Here is the E&J Gallo Press Release.

So, raise your next glass to a wine industry innovator and legend who lived the American Dream to the fullest…

2003 Summerland Chardonnay, Santa Barbara

Summerland Wines
Santa Barbara, California
Chardonnay
2003, $14.99 Retail Price, $7 per glass at Trilogy Restaurant
PLCB Product Code: 064620

Fresh, floral nose with reserved yellow tropical fruits (pineapple, yellow peach) and a hint of tangerine zest. Good precision and balance with light- to medium weight and a delightful finish. A fine match with hearts of palm & shrimp salad. **

Glory Days

I ended last night in conversation with a friend about modern business classics such as Den of Thieves, Liar’s Parker, The Smartest Guys in the Room and A Random Walk. We were discussing the efficiency and inefficiency of financial markets. It got me thinking again about wine prices and my most recent “random walk” down the aisles of a wine store.

As I perused the selections available, a few bottles of Calera Pinot Noir, the single-vineyard stuff, caught my eye. $55 a bottle. If you have been into wine for a while, you’ll remember the following. If you’re new to wine, the story is as meaningful as ever.

Calera is an outstanding producer of California Pinot Noir. For a while in the mid-1990’s, Calera was fairly cultish, tough to find, expensive vis-a-vis its peers at the time, but certainly of high quality. I dug out my notes on a seven-year old Calera from a wine dinner on February 3rd, 2001:

1994 Calera Pinot Noir, Selleck
Very good concentration of raspberries and cassis. Structured by nice, ripe tannins. Nice wine…etc, etc.

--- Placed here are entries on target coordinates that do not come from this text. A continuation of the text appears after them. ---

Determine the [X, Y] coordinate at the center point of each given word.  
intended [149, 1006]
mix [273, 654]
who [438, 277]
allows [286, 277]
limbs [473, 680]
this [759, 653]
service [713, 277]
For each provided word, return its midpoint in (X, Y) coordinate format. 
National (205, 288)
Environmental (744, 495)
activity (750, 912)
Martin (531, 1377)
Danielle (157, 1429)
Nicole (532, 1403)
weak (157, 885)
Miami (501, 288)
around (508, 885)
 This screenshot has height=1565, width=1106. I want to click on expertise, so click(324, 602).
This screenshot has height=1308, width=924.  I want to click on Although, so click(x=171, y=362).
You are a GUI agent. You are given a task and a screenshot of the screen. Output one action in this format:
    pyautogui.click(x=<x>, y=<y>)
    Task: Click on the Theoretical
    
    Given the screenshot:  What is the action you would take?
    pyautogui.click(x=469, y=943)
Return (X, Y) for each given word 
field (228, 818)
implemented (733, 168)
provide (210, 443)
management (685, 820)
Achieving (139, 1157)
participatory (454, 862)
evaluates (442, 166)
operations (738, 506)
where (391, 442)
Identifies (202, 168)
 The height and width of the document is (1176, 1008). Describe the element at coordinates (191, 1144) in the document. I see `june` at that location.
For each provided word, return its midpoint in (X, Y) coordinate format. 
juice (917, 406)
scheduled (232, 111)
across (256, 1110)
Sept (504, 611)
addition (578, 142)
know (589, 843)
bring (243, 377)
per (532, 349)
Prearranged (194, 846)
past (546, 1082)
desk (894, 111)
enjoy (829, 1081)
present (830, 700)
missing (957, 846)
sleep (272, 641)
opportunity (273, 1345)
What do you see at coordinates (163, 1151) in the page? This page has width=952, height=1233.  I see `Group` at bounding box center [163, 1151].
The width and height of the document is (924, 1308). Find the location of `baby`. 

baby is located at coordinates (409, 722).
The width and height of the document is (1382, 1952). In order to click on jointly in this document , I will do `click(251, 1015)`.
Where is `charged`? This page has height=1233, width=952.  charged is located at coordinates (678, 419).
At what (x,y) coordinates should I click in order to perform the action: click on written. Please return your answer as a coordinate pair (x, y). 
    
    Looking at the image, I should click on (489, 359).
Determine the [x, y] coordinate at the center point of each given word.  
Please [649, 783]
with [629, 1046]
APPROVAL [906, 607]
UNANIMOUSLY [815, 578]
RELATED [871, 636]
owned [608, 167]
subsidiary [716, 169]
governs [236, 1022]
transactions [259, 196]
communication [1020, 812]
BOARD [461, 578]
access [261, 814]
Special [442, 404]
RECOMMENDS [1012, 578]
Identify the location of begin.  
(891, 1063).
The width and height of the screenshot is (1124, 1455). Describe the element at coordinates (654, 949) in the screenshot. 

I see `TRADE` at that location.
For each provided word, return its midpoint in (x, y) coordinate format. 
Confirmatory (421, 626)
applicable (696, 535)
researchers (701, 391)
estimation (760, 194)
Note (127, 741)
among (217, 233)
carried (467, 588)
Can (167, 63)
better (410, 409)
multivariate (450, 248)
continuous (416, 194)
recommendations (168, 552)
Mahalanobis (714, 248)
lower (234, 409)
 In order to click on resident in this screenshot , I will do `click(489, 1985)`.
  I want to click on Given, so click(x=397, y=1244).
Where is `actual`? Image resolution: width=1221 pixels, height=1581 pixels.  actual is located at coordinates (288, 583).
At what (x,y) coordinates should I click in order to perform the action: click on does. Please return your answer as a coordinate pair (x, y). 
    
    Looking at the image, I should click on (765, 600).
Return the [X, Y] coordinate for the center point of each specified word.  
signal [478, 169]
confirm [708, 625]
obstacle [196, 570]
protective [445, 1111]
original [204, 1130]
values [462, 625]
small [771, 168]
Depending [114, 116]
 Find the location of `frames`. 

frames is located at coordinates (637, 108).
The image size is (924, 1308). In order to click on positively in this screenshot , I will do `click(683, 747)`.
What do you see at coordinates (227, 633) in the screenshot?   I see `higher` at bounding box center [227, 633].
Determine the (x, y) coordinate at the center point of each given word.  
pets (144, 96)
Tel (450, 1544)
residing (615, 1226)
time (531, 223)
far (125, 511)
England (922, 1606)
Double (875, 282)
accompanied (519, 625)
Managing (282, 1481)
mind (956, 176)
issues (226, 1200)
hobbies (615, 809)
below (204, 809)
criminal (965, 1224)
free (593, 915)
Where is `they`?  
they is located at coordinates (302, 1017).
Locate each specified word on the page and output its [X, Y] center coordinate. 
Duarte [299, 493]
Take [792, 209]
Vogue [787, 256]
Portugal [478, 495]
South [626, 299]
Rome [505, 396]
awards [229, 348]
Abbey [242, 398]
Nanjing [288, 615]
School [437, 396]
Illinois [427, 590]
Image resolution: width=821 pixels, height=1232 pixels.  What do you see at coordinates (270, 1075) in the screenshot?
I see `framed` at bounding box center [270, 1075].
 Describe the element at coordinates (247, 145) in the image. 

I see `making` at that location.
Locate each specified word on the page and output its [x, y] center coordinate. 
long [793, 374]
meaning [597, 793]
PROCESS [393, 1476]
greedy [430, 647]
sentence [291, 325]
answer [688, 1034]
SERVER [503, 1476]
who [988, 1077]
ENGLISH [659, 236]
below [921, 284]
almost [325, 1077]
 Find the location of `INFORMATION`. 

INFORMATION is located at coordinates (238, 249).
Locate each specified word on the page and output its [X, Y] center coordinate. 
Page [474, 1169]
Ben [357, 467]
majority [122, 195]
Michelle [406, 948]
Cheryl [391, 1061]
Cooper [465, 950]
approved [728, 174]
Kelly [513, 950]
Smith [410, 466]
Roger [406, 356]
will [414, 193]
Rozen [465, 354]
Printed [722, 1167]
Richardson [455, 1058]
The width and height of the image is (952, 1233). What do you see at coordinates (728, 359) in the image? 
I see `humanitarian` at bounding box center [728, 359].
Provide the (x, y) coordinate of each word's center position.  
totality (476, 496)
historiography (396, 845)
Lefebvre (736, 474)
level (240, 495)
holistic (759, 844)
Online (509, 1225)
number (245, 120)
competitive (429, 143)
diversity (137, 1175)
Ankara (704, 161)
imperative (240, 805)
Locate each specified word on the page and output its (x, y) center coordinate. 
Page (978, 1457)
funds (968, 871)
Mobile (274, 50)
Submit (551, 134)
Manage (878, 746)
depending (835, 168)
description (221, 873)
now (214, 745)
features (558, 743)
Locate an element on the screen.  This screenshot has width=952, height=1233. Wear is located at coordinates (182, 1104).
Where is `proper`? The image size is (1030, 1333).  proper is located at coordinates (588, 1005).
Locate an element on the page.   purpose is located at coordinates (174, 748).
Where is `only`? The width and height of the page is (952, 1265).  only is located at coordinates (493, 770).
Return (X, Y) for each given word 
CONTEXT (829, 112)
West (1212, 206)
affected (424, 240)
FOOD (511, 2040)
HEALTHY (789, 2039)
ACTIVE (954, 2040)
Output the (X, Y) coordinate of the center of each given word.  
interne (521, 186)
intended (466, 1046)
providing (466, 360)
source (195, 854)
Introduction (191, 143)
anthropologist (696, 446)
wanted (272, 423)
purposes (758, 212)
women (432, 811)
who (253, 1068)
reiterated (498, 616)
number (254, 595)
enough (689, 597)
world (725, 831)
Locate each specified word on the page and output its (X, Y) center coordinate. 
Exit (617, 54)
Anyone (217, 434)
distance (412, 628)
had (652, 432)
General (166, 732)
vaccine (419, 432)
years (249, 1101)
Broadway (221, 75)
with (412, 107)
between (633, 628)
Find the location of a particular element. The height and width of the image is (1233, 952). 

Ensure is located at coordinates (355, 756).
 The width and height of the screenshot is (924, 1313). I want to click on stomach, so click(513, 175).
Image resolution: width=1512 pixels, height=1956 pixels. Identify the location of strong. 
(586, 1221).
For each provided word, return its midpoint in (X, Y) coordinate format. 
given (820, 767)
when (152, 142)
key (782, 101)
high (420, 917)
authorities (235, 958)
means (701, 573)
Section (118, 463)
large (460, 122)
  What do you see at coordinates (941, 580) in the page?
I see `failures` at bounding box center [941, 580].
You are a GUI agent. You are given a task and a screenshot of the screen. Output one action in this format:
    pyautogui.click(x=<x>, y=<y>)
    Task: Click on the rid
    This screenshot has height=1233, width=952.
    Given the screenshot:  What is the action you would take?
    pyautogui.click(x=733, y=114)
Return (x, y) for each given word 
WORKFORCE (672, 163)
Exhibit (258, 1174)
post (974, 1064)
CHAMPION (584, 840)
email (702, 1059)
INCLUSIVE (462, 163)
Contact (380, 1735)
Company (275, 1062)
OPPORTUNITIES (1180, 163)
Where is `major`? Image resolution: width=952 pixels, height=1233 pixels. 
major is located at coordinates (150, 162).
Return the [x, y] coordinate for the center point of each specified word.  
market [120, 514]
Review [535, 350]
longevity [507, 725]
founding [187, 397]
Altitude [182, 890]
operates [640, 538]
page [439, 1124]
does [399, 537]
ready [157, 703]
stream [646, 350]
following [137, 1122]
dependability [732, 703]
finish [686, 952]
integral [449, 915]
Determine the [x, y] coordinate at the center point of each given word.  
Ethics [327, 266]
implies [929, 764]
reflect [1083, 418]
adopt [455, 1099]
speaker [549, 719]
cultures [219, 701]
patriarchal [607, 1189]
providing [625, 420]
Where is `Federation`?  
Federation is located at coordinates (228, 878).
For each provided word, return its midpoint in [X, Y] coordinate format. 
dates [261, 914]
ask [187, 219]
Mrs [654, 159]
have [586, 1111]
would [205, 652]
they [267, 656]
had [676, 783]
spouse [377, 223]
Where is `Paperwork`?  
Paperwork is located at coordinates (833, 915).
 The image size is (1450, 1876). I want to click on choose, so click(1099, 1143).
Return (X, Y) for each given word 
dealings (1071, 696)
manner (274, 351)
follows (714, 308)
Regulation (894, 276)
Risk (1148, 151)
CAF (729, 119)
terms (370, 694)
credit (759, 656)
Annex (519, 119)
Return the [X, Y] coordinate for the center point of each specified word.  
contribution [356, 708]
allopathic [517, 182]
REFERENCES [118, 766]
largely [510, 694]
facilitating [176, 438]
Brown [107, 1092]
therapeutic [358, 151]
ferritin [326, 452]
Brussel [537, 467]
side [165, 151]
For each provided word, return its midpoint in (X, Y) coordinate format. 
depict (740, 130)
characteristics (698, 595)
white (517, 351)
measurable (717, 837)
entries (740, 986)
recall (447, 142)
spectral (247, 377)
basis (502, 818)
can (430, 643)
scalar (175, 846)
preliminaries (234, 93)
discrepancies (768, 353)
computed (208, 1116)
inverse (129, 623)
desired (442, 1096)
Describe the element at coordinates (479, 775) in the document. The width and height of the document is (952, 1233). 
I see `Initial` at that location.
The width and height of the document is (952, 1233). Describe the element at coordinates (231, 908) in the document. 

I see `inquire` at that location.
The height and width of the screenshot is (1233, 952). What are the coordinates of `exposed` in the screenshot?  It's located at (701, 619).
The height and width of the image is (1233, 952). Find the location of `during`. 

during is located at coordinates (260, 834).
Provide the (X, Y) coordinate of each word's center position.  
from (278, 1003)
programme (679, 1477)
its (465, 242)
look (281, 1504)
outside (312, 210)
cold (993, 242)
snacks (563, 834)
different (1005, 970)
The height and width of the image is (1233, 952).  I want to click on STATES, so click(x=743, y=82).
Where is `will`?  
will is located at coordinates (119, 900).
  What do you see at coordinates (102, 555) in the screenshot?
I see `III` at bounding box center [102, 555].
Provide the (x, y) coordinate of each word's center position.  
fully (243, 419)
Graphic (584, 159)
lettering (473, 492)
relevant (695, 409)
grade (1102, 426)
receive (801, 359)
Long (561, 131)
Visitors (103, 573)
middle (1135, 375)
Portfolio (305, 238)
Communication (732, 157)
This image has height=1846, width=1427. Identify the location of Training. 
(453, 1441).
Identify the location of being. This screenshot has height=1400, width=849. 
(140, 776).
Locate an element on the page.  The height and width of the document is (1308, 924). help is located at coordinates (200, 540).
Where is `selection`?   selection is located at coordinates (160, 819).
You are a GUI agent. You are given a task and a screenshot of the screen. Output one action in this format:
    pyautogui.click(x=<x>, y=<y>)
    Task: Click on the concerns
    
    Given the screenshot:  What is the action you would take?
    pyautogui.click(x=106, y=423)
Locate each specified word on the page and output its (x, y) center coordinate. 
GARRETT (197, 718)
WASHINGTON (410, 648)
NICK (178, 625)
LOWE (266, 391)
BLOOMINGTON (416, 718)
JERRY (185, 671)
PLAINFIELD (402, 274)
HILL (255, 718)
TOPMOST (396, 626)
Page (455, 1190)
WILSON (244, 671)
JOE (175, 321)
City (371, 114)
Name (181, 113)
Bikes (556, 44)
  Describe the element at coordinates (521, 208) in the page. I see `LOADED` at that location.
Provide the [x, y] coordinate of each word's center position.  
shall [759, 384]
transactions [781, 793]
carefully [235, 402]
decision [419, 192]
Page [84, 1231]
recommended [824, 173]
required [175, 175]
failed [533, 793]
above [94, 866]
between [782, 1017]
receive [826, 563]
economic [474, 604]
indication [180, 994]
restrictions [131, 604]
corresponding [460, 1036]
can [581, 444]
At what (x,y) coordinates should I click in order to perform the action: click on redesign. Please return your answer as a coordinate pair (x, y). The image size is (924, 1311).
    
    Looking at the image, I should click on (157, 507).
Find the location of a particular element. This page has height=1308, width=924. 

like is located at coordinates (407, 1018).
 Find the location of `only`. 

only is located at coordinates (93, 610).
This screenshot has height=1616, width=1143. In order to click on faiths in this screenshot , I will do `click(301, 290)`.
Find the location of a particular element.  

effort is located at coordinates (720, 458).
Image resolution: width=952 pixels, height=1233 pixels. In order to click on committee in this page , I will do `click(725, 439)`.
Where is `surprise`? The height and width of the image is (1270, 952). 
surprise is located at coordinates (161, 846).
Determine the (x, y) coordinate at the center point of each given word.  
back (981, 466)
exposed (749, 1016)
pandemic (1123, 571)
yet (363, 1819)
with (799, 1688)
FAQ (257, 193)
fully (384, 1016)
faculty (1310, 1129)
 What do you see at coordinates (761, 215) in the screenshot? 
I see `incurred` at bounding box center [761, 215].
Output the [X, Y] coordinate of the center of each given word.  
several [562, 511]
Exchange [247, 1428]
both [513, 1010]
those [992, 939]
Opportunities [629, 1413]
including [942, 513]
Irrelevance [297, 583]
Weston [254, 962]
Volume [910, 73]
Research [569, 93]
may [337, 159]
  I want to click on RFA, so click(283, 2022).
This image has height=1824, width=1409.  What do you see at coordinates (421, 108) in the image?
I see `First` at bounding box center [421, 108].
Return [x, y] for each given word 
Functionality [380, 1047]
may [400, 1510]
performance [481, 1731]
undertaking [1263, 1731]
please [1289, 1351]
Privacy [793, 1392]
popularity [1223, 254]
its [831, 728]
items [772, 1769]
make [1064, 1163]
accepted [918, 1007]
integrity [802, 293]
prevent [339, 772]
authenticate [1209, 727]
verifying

A fine showing by a seven-year old California Pinot Noir being that most are made in a more fashionable, drink-me-know fashion.

It was right around this time give or take a year or maybe a few months, that Josh Jensen of Calera came out with his now (in)famous newsletter of new releases wherein he explained that the he was rasing the price of Calera’s single vineyard offering from $55 to $80 per bottle in order to keep his prices even with other top Pinot Noirs from California. Everyone in the wine business walked around with the same type of buzz that many of us had Tuesday morning as we saw months of growth in our 401(k)’s vanish (okay, perhaps I’m being a bit melodramatic, but you get the point). Not long thereafter, although quality has never waned, Calera dropped off the radar quite a bit.

So, during my recent “random walk” it was fitting that I saw Calera Selleck vineyard waiting for me on the shelf. After a period of time where Calera Pinot Noir was overpriced, the Calera stable has experienced a “market correction” and has returned to $55 dollars a bottle, right back where it was about seven years ago. I had visions of Jim Cramer in my head (“Buy!Buy!Buy!”) and picked up a bottle to enjoy with a steak that evening. Admittedly, I enjoyed every last sip.

[Bruce Springsteen's Glory Days plays in the background. Fade.]